Upper Iowa Conference
- Conference: IHSAA / IGHSAU
- Founded: 1938
- Sports fielded: 15;
- No. of teams: 12
- Region: Northeast Iowa
- Website: https://www.upperiowaconference.org/

Locations
- 30km 19miles

= Upper Iowa Conference =

Iowa High School athletic conference

The Upper Iowa Conference is a high school athletic conference in Iowa made up of 1A, 2A, and 3A schools in northeastern Iowa. It is a twelve-team league split into 2 divisions, “Big” and “Small” as of the 2025-2026 school year. It has the current sports: volleyball, boys and girls basketball, golf, cross country, boys and girls track and field, baseball, softball, and wrestling. Clayton Ridge, North Fayette Valley, Postville, and MFL MarMac compete in soccer.

==History==
The conference was formed in 1938 by West Union of the Northeast Iowa Conference, Monona, Postville, Maynard, Sumner, and Fayette school districts. Waukon and Elkader would join in 1940. Monona would leave the following year.
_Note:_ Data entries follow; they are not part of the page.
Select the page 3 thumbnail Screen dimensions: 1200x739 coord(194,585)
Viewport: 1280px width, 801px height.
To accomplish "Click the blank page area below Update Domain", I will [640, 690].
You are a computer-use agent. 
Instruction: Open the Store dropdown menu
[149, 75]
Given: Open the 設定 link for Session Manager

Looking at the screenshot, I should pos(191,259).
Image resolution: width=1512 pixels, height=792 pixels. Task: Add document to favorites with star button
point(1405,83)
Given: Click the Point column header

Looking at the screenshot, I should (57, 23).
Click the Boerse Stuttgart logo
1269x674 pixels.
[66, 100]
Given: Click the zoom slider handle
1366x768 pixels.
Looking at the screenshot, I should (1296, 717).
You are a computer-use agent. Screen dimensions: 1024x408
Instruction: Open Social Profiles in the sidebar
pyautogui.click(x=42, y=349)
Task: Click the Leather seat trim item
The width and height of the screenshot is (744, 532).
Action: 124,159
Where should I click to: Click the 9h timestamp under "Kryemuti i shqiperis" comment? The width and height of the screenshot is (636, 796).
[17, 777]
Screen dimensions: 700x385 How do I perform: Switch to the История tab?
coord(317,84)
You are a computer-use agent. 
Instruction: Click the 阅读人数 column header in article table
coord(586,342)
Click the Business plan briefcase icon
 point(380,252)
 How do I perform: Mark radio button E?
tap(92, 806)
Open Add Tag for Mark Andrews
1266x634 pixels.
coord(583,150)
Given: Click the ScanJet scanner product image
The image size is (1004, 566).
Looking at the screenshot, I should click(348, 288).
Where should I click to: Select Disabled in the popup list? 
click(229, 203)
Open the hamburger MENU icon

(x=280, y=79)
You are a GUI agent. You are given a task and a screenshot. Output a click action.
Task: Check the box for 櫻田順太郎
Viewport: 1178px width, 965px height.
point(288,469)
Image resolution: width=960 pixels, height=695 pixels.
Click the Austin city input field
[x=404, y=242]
Elgin joined in 1949, and would consolidate with Clermont to form Clermont-Elgin in 1954. In 1958, Maynard would be renamed West Central and Clermont-Elgin would consolidate again, this time with Wadena to form Valley-CEW. West Union would consolidate with Hawkeye and Alpha in 1960 to form North Fayette; the high school was more commonly known as North High.

After Waukon left to join larger schools in the Northeast Iowa Conference in 1968, they were replaced by M-F-L of Monona, who was a part of the Upper Mississippi Conference. Elkader would rename themselves to Central Elkader in 1969. North High and Fayette also merged to become North Fayette High School in 1986.

Eventually, in 1987, with the fall of the Upper Mississippi Conference, Kee High School and Mar-Mac opted to join the Upper Iowa Conference. Guttenberg would join the same year, leaving the Mid-East Conference. Wapsie Valley and Turkey Valley also joined the league after disbanding the Cedar-Waspie Conference, pushing membership to 13. M-F-L and Mar-Mac would consolidate in 1992 and North Winneshiek would be added to the conference in 1994. Garnavillo also joined following the fall of the Mid-East Conference. In 1998, Wapsie Valley in Fairbank left for the NICL (North Iowa Cedar League).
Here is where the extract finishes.